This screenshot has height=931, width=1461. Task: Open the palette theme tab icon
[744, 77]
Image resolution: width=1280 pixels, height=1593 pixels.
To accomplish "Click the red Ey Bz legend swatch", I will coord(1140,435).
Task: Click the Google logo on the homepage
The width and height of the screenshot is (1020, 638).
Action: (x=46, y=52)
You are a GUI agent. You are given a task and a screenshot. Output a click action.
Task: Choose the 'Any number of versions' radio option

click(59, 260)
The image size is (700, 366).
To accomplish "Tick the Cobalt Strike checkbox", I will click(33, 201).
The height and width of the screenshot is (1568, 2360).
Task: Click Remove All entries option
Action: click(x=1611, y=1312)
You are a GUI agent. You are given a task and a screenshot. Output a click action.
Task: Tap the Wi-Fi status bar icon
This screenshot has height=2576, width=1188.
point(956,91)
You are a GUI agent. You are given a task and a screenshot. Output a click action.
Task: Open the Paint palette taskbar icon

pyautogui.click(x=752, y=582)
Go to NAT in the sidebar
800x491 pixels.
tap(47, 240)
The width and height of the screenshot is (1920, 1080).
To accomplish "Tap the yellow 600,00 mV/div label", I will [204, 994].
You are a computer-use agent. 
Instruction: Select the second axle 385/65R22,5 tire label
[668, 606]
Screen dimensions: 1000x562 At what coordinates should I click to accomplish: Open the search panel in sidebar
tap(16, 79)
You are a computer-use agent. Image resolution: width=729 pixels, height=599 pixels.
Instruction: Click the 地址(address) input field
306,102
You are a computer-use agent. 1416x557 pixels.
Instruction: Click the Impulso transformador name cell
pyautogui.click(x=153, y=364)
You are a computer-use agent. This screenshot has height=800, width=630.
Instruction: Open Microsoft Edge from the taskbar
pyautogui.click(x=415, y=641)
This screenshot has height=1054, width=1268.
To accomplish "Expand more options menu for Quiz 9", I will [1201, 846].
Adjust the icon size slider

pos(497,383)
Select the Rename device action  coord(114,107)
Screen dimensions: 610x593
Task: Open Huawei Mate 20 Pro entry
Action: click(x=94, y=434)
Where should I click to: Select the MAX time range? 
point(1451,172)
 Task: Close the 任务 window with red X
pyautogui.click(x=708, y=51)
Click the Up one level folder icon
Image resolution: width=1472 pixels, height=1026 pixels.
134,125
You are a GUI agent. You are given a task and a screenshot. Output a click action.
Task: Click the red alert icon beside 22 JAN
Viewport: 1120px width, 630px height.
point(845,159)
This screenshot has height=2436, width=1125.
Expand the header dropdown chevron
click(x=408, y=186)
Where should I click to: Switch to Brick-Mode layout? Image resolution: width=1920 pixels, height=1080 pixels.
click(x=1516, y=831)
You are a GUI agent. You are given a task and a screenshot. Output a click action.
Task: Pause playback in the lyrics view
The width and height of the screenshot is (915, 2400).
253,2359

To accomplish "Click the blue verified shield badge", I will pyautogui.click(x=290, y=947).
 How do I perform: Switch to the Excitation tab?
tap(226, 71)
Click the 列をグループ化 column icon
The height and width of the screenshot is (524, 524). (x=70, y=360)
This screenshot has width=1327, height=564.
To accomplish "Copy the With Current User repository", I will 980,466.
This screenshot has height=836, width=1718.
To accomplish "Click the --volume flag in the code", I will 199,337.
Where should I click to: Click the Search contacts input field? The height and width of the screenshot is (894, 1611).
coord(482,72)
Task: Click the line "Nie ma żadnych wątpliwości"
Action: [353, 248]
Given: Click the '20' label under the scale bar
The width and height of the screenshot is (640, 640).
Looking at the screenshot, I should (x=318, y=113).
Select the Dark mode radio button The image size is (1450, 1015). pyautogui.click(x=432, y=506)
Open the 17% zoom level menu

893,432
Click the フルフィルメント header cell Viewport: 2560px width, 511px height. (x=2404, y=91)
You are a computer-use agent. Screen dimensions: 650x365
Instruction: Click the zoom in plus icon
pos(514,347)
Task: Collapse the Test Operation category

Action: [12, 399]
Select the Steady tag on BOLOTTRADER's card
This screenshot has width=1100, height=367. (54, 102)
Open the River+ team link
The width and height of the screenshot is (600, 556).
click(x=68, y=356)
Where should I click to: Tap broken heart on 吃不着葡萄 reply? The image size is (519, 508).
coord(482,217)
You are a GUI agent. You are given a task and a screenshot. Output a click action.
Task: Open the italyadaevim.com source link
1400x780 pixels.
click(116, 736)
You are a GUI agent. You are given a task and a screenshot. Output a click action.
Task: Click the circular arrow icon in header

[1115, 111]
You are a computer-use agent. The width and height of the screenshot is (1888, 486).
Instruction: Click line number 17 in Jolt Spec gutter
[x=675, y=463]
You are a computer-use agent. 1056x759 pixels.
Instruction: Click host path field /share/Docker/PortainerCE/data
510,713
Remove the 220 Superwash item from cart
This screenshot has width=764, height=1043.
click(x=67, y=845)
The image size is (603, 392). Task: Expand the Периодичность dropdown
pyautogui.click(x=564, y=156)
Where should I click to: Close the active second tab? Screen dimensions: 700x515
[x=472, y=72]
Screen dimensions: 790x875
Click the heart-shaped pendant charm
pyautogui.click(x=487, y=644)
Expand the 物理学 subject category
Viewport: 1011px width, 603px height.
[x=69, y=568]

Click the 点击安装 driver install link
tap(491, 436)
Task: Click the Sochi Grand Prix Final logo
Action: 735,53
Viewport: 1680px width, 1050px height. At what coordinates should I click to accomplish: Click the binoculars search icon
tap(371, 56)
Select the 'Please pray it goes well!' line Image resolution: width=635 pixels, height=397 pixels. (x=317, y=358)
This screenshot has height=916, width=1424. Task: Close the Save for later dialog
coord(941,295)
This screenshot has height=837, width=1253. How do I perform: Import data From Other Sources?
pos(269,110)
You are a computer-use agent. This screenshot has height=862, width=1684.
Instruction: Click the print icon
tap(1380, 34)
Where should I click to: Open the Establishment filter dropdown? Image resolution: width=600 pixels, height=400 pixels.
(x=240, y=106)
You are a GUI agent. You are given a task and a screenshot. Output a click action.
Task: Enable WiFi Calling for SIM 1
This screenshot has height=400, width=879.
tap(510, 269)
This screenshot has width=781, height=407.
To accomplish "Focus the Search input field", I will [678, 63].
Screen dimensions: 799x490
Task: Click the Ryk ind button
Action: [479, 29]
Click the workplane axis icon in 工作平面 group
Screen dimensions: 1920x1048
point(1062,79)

==========

All that is needed is the exact run of lines above from the line containing "Task: Pause playback in the lyrics view" through the line containing "Select the Dark", both of them included.

Task: Pause playback in the lyrics view
The width and height of the screenshot is (915, 2400).
253,2359

To accomplish "Click the blue verified shield badge", I will pyautogui.click(x=290, y=947).
 How do I perform: Switch to the Excitation tab?
tap(226, 71)
Click the 列をグループ化 column icon
The height and width of the screenshot is (524, 524). (x=70, y=360)
This screenshot has width=1327, height=564.
To accomplish "Copy the With Current User repository", I will 980,466.
This screenshot has height=836, width=1718.
To accomplish "Click the --volume flag in the code", I will 199,337.
Where should I click to: Click the Search contacts input field? The height and width of the screenshot is (894, 1611).
coord(482,72)
Task: Click the line "Nie ma żadnych wątpliwości"
Action: [353, 248]
Given: Click the '20' label under the scale bar
The width and height of the screenshot is (640, 640).
Looking at the screenshot, I should (x=318, y=113).
Select the Dark mode radio button The image size is (1450, 1015). pyautogui.click(x=432, y=506)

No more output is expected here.